# What to do
Rewrite the traffic stop summary starting at the words "956 N.W.2d 366" and ending after "recent drug use.", changing "mumbled" to "muttered".

# Extract
956 N.W.2d 366
N.D.2021Background
- On November 5, 2019, Officer Heidi Witzel stopped Michael Stands for failing to stop at a stop sign.
- Stands exited the vehicle, kept putting his hands in his pockets, gave his name/DOB (no physical ID), and Witzel ran records checks (which later showed no valid driving privileges) and requested a drug dog.
- Witzel returned to Stands, asked “Do you have anything on you I should know about right now?” and “Can I search you?” Stands mumbled, nodded/shrugged, and raised his hands.
- Witzel searched Stands, found a silver scale with meth residue, a pipe, and cash; Stands admitted recent drug use.
- About 35 minutes after the stop, a drug dog arrived and alerted on the vehicle; a vehicle search uncovered methamphetamine.

# Data records

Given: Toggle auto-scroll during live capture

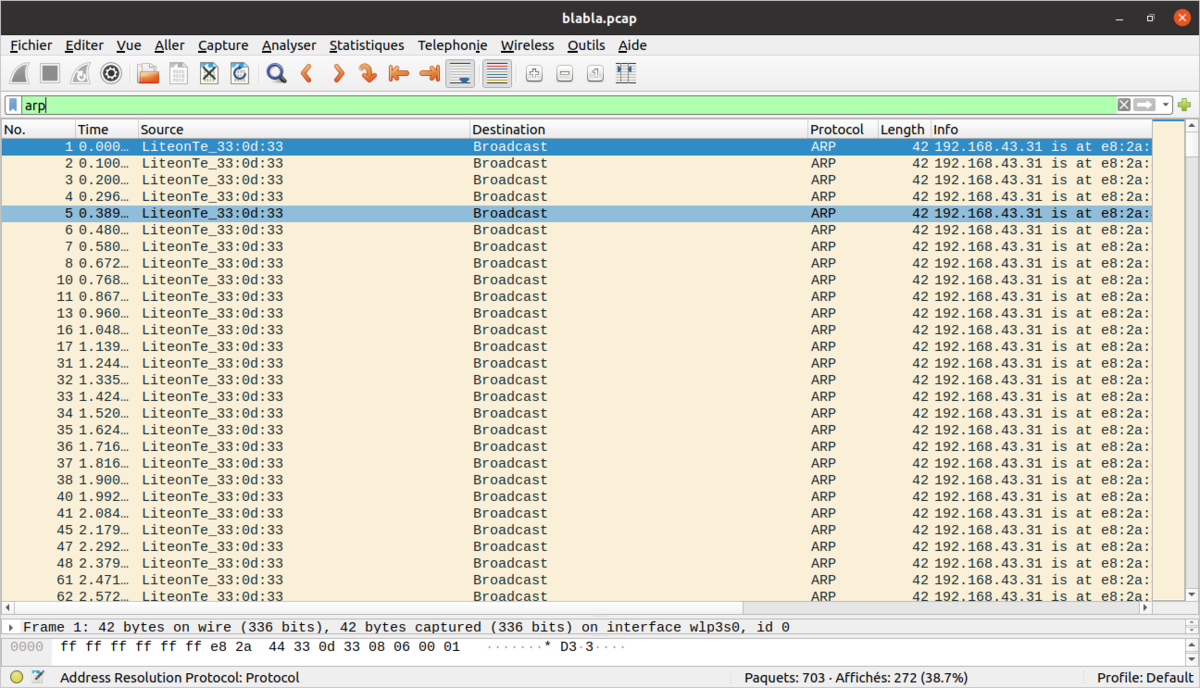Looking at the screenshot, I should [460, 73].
---
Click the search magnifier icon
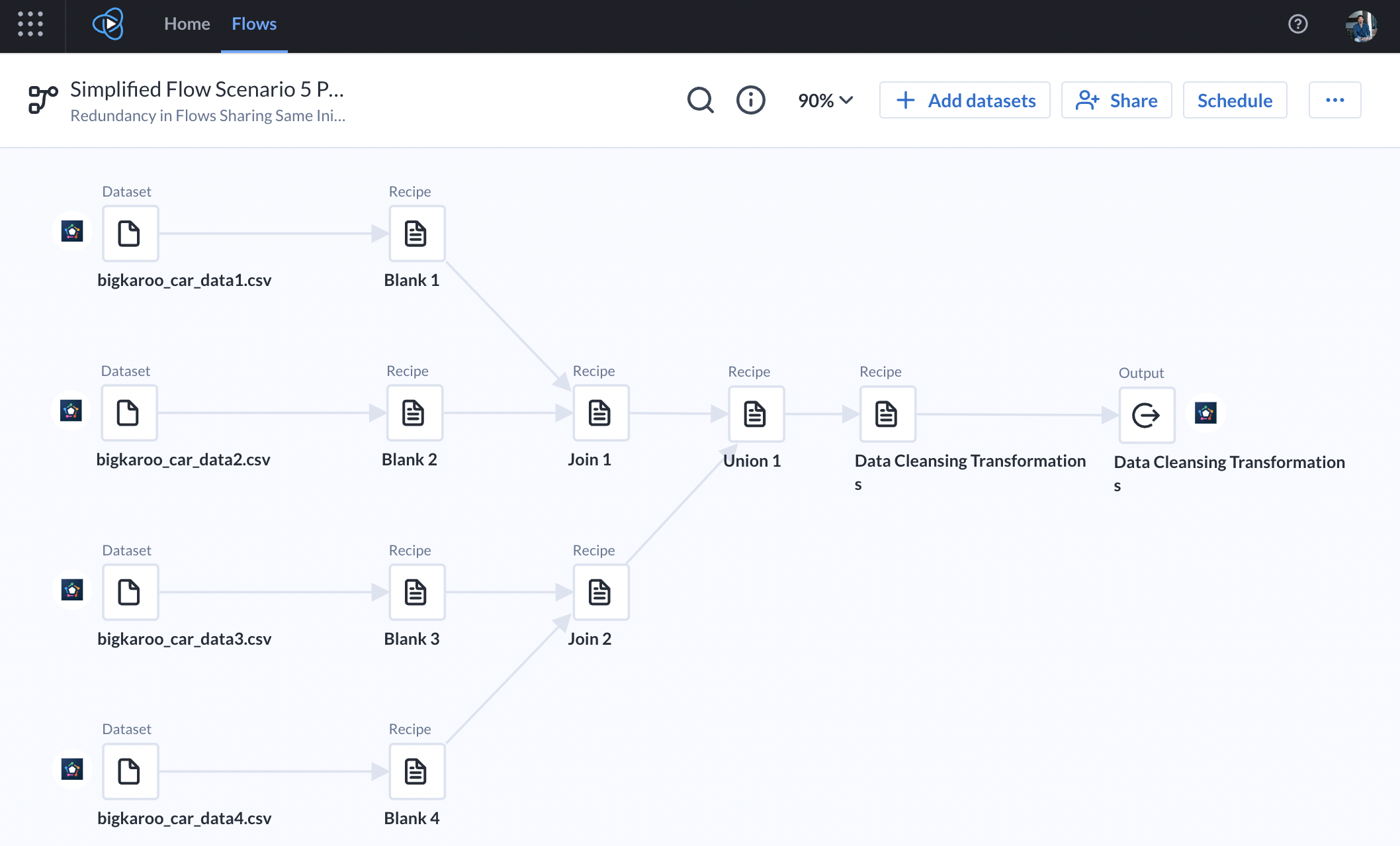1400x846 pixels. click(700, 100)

# Written answer
956 N.W.2d 366
N.D.2021Background
- On November 5, 2019, Officer Heidi Witzel stopped Michael Stands for failing to stop at a stop sign.
- Stands exited the vehicle, kept putting his hands in his pockets, gave his name/DOB (no physical ID), and Witzel ran records checks (which later showed no valid driving privileges) and requested a drug dog.
- Witzel returned to Stands, asked “Do you have anything on you I should know about right now?” and “Can I search you?” Stands muttered, nodded/shrugged, and raised his hands.
- Witzel searched Stands, found a silver scale with meth residue, a pipe, and cash; Stands admitted recent drug use.